How the NSA Does "Social Network Analysis"
It's like the Kevin Bacon game.
Last Thursday, USA Today reported that the NSA has been collecting the phone records of millions of Americans. The agency is apparently using "data mining" techniques to scour these records for connections between terrorists. According to an intelligence official interviewed by USA Today,the NSA is analyzing this data using "social network analysis." What's social network analysis?
A technique to map and study the relationships between people or groups. The basic concept of the social network is familiar to anyone who has used Friendster or played Six Degrees of Kevin Bacon. Social network analysis formalizes this parlor game, using details about the network to interpret the role of each person or group.
In a basic analysis, people are seen as "nodes" and the relationships between them are "links." By studying the links—in the case of the NSA program, telephone calls—it's possible to determine the importance (or "centrality") of each node.
There are several ways to determine which members of a network are important. The most straightforward technique is to figure out a member's "degree," or the number of direct connections he has to other members of the network. With groups that are decentralized and complex, like terrorist cells, other measures of centrality are important as well. Network analysts also study the "betweenness" and the "closeness" of members. A member with relatively few direct connections could still be important because he serves as a connector between two large groups. A member might also be important because his links, direct and indirect, put him closest to all other members of the group (i.e., he has to go through fewer intermediaries to reach other members than anyone else).
Network analyst Valdis Krebs set out to prove after 9/11 that networks could help uncover terrorist cells. Working from publicly available information, Krebs showed that all 19 hijackers were within two connections of the al-Qaida members the CIA knew about in early 2000. Krebs' network map also showed that Mohamed Atta was a central figure. It's not clear whether such analysis could have been performed in advance,when researchers wouldn't have been certain which links were significant connections to another terrorist and which were casual connections to an acquaintance. (There is also controversy surrounding reports that a U.S. military unit called Able Danger used network analysis to identify Mohamed Atta before 9/11.)

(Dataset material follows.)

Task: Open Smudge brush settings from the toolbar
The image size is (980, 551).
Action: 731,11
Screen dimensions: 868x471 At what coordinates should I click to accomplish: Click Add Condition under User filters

There are two schools of thought on whether large data sets—like the NSA's database of phone records—help or hinder network analysis. One group argues that adding lots of innocuous data (the phone calls of ordinary Americans) will cloud the picture, and that it's better to construct a network by looking only at calls made to and from known terrorists. Another group maintains that large data sets are useful in establishing a "baseline" of normal behavior.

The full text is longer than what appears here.